Back in 1999, hotelier André Balazs opened the first Standard Hotel on Hollywood’s Sunset Strip . With its live models in the lobby’s glass vitrine, a DJ booth at the front desk and affordable prices, it soon became the place to stay and party, even for the celebrity set. Standard Hotels opened all over the world – the New York iteration straddling the High Line was briefly famous thanks to exhibitionists displaying their wares through the full-length windows to the strolling crowds below – but it’s taken 25 years for the brand to reach Australian shores.

Well, kind of. StandardX is the little sister of the original Standard. It’s not quite as brash, and nowhere near as party-hard. This far more subtle offshoot is perfectly suited to its locale in one of Melbourne’s coolest neighbourhoods and offers visitors an attractive alternative to the average CBD stay.

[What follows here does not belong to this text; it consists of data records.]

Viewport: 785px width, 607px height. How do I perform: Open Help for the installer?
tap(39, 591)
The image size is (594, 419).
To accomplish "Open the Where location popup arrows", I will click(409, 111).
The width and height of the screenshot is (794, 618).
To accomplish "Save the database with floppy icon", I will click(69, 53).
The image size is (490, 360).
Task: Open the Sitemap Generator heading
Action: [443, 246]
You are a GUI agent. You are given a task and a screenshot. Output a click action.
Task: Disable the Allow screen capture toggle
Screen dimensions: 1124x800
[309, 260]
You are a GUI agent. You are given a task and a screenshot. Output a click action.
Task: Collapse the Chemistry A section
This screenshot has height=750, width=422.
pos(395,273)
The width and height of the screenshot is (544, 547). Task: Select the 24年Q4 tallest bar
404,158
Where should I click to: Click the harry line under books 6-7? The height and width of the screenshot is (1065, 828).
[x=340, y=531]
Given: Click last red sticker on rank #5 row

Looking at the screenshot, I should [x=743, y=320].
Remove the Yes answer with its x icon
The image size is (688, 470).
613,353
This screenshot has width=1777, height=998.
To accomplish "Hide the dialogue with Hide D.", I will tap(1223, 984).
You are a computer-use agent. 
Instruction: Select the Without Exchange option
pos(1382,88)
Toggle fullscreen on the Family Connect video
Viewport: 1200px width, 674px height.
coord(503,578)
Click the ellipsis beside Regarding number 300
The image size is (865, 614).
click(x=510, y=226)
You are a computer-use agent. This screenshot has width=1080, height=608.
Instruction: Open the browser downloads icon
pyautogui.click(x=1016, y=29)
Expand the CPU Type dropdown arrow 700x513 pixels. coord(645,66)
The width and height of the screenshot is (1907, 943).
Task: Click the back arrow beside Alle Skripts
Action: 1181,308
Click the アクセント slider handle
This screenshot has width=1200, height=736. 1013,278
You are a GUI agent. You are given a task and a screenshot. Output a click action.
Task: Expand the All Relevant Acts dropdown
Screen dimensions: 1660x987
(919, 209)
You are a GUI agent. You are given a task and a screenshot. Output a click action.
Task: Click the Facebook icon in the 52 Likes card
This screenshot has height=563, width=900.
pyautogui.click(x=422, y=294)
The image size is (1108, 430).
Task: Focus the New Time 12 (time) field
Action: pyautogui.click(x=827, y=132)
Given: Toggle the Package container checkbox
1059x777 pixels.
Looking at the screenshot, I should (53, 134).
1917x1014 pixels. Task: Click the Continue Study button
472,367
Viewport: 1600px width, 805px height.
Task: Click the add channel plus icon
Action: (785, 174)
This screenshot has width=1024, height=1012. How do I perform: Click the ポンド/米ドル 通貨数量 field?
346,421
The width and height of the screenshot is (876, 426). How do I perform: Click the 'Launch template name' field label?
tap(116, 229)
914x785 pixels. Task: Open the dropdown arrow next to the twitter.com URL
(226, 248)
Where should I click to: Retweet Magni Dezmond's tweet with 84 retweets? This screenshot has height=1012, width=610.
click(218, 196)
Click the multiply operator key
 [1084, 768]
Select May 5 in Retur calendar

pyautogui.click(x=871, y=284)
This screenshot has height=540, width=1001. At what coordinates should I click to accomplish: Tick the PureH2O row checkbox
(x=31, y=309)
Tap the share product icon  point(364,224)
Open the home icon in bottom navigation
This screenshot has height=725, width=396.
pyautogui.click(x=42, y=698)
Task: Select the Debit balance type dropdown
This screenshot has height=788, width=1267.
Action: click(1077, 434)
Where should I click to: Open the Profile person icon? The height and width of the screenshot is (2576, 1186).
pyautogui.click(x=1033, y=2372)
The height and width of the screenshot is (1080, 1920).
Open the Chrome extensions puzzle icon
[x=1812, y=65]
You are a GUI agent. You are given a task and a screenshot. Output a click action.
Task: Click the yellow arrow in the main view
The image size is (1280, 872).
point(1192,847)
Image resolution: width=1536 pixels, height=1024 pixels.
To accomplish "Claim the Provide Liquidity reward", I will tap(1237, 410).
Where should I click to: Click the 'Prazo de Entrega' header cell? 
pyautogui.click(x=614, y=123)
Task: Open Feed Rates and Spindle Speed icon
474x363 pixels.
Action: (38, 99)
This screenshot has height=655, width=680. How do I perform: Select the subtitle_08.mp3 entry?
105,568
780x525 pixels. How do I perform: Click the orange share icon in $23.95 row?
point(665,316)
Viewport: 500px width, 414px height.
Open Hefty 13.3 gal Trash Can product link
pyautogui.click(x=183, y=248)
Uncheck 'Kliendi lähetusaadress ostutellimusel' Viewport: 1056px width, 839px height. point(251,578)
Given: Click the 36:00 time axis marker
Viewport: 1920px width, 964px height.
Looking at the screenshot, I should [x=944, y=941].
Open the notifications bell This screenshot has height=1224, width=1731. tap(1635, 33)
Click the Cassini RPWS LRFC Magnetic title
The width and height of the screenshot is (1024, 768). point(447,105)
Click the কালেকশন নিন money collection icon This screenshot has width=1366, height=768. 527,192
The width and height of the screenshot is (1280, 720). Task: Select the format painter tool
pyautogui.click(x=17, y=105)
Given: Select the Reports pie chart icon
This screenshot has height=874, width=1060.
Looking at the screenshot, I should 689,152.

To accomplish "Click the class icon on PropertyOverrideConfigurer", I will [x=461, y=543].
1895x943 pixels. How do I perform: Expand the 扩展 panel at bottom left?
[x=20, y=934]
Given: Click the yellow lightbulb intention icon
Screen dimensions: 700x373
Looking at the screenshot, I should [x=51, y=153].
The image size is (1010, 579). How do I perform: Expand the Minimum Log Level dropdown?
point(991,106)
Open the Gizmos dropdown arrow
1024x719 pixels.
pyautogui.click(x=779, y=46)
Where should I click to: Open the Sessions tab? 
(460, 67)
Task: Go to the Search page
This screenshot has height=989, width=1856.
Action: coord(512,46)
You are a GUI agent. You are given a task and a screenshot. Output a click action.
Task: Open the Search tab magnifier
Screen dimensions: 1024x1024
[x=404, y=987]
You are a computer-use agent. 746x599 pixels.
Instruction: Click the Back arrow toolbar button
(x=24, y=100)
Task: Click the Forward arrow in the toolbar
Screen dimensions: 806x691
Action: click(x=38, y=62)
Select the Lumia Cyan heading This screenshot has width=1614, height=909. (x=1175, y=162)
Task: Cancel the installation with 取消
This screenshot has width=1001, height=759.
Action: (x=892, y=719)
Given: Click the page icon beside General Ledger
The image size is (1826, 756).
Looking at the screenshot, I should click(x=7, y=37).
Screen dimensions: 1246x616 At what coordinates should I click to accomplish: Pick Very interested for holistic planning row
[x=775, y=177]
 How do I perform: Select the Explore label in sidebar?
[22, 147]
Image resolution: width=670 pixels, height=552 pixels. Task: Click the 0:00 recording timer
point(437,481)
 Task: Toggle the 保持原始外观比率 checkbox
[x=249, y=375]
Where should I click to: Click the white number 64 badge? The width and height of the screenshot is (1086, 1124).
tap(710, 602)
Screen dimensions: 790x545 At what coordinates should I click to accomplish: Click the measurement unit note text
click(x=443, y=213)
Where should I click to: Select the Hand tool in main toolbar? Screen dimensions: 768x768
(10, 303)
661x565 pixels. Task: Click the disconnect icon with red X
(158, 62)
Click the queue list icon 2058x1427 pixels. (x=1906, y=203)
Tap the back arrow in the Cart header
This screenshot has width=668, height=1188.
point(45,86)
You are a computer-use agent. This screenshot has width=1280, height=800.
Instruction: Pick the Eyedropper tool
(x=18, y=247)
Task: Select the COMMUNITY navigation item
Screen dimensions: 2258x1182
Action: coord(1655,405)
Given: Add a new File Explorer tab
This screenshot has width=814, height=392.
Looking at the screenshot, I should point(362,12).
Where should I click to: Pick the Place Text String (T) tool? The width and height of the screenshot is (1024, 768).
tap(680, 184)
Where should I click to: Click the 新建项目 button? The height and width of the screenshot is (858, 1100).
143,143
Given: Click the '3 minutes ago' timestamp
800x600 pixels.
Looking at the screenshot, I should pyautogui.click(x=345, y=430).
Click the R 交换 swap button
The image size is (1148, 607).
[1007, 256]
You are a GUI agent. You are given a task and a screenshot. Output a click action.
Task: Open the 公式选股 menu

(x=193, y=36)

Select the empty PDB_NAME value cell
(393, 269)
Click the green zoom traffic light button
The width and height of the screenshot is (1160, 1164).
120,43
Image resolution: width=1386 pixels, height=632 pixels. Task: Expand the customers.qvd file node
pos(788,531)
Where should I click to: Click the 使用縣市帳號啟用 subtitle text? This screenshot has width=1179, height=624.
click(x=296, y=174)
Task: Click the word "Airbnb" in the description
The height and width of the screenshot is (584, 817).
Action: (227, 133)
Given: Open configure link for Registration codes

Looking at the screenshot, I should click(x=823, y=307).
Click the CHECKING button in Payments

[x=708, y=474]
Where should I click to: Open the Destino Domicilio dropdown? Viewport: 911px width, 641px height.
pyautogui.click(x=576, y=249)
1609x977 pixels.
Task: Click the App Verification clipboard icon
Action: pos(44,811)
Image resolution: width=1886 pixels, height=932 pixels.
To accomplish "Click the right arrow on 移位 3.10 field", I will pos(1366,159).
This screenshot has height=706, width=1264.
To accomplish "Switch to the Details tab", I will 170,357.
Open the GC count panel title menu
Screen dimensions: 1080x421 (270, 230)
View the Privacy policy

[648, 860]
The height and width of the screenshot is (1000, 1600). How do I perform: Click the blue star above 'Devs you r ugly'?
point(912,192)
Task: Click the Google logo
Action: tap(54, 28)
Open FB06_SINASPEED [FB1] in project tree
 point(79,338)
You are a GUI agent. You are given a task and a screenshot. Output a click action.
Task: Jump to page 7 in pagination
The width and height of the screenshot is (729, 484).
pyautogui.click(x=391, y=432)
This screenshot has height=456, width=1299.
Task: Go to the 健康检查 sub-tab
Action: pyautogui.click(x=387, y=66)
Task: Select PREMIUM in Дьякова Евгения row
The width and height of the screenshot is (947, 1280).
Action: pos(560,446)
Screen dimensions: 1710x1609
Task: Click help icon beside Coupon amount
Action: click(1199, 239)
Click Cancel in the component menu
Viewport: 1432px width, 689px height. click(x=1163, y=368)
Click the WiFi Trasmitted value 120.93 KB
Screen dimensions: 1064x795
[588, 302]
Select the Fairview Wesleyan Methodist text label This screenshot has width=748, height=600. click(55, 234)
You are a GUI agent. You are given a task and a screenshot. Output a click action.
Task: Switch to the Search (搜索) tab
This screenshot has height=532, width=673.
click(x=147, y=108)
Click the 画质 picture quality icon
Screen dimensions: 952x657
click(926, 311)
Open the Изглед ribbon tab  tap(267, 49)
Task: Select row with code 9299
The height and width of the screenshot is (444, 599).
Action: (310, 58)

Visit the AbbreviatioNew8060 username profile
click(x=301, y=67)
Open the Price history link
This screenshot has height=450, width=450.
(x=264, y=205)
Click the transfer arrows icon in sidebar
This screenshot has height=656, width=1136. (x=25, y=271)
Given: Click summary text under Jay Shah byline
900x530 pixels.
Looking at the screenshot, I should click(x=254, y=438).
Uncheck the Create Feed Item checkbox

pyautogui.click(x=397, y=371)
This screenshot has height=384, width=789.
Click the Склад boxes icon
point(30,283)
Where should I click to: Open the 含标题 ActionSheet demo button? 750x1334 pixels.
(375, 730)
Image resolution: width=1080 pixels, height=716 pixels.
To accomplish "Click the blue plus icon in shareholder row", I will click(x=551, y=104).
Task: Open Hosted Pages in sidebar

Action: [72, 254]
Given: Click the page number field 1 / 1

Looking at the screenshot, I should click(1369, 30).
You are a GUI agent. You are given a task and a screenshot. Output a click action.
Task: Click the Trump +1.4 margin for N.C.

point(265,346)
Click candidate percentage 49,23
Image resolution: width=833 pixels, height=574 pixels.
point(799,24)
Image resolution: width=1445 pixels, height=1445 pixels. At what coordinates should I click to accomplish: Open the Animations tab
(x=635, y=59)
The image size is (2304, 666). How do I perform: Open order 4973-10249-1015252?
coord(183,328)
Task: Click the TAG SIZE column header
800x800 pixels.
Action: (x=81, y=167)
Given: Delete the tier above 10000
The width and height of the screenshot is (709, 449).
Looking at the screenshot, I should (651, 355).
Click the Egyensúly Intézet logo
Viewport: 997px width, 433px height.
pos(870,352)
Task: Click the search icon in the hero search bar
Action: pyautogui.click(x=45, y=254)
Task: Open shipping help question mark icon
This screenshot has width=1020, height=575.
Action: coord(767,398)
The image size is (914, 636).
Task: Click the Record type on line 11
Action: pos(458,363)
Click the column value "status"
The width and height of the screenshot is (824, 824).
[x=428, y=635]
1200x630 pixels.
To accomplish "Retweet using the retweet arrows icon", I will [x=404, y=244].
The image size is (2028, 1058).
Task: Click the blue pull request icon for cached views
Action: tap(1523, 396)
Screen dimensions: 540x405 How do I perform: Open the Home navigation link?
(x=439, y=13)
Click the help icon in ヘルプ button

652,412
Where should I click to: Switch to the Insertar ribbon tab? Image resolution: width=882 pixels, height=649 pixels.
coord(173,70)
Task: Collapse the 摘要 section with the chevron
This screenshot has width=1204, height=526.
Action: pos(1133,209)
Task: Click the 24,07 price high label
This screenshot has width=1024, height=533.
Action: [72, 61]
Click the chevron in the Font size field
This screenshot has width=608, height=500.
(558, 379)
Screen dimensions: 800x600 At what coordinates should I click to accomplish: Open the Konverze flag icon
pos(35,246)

Here’s everything to know about the newly-opened The StandardX, Melbourne.

Location

It’s one of Melbourne’s favourite suburbs, for both locals and travellers. Fitzroy has a few famous streets – Gertrude and Smith, which it shares with Collingwood – but the StandardX is only a hundred metres from the best-known: Brunswick Street. In every direction, there are restaurants, bars, cafes, boutiques, galleries and just about everything else you could possibly want to visit.

Plus, on weekends, the Rose St Artist’s Market next door displays the original creations of local designers and makers. The tram into the city is only a couple of minutes’ walk away.

the exterior of The StandardX Melbourne
The StandardX is only a hundred metres from Brunswick Street.

Style and character

The eye-catching, rusted exterior, designed by Woods Bagot, looks as if it has been part of the neighbourhood for decades. That’s the overall vibe you get from this new-build hotel, even though, when I visit, it’s only been open for days. From the welcoming staff members at check-in to expanses of lush greenery, the StandardX Melbourne feels established.

Sarah Smalltown's macramé work at The StandardX Melbourne
The StandardX Melbourne features Sarah Smalltown’s macramé work. (Image: Carrie Hutchinson)

Imagine you gave your friend with impeccable taste a healthy budget to create a stylish yet modern space for people to hang out. That’s the feeling downstairs in the public spaces designed by Hecker Guthrie.

the interior at StandardX Melbourne
StandardX offers a stylish yet modern space to unwind. (Image: Rhiannon Taylor)

Custom and vintage furniture is used throughout the lobby, the adjoining Bang restaurant and in an almost hidden Loft area, complete with a fireplace. Throughout there are art books to peruse and peaceful corners where you can sit and work. Artist Sarah Smalltown’s mega macrame, used here to wrap cement pylons, adds texture and a hand-crafted element to the sleek finish.

the BANG restaurant at The StandardX Melbourne
The adjoining BANG restaurant feels sleek and classy. (Image: Carrie Hutchinson)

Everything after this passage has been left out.